Tom finally managed to tip her without committing an arrestable offence but it was a close thing.

When she’d hurried away, he buried his face in his clean clothes, wondering when last he’d felt and smelt so clean. It made him think of a fresh start, and all the pleasure leaked from the feeling.

He didn’t want a fresh start: he just wished he’d done better with the start he’d already made.

*

The rain had only got worse and Tom was glad he hadn’t skimped on the raingear. What had seemed needlessly bulky when he’d pulled it on four hours ago now seemed like the most sensible purchase he’d ever made.

Even though the trees gave him some cover, rain plopped loudly onto his breathable Gore-Tex hood and the peak of the cap he wore under it. The strip of woodland was untended and overgrown, and Tom wondered what the hell it was doing between the acres of corn all around. He used a light metal pole to prod about in the stands of whippy new hazel and tired old thorns between the patchy yellow grass that was slowly sinking into the fresh, unaccustomed mud.
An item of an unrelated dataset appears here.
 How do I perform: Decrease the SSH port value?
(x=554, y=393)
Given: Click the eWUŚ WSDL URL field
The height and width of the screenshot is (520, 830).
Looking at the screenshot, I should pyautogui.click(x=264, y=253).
He had bags, tags and flags in the pack slung over his shoulders, but all he’d found so far was a paperback of The Da Vinci Code, open and face-down in the mud. He’d flagged it anyway, in case prints matched a passenger, and moved on, treading carefully, his eyes sweeping slowly around, up and down, adjusting to the dull light seeping through the canopy, and readjusting to the darkness of the undergrowth, as he criss-crossed the strip with a grinding patience that made him want to throw down the pole and run around shouting.

In the next hour, he found two seat cushions, a twist of metal and rubber he recognized as cabin window framing and, sitting atop an old stump, like a mythical woodland offering, a single-serving utensil bag containing plastic knife, spork, salt, pepper, sugar, paper napkin and toothpick. Tom didn’t know what time it was – peeling back the layers of waterproofing was too much hassle just to look at his watch – but he figured it was a sign to have lunch. He squatted on the trunk of a downed tree and did just that, opening the utensil bag with his teeth so he could use the salt on the tasteless gas-station sandwich he’d bought, which turned to mush in the rain faster than he could eat it.

The afternoon passed in the same excruciatingly slow way. He added a suitcase to his list of booty, tan leather, with a businessman’s array of shaving kit and carefully filed paperwork inside. He found a child’s T-shirt with ‘Princess’ on it in glitter; he found seven mini-cans of Coke and one of 7-Up; he found a hand and part of a forearm. The forearm had freckles and pale, curly hair on it, and a twenty-four-hour Swatch was still strapped to the wrist. Tom noticed that it was almost five p.m. The light would be going soon; he’d come back tomorrow. He photographed the arm, making sure that the watch could be easily identified, then sealed it carefully inside a bag to prevent predation, flagged it and entered its location on the GPS.

As he stood up, he caught a flash of red between the trees.

With anticipation rising in him as the red thing grew in his obstructed vision, Tom dropped into a gully, jumped what had become a little stream, and slipped and slithered up the other muddy side. He skidded near the top of the bank and scraped his injured leg against a root. ‘Fuck!’ The pain flared. He gripped a branch and stood on one leg for a long second, doubled over, panting at the dirt.

He straightened up slowly and stopped dead, his harsh breaths frozen in his chest.

In a small clearing, four people were sitting in a block of airline seats.

As if in a dream, Tom moved towards them – no longer aware of the rain or the mud – hearing only the ticking of his pulse in his ears.

They looked so alive.

That was impossible. Wasn’t it? They had to be dead. And yet there they were, each sitting upright, the one closest to him in a red sweatshirt. From that angle – behind them – they looked as if they were waiting for the in-flight movie to start.

Tom reached the seats, his heart bumping so wildly in his chest that it made the strip of Oklahoma trees into a jungle filled with warring natives.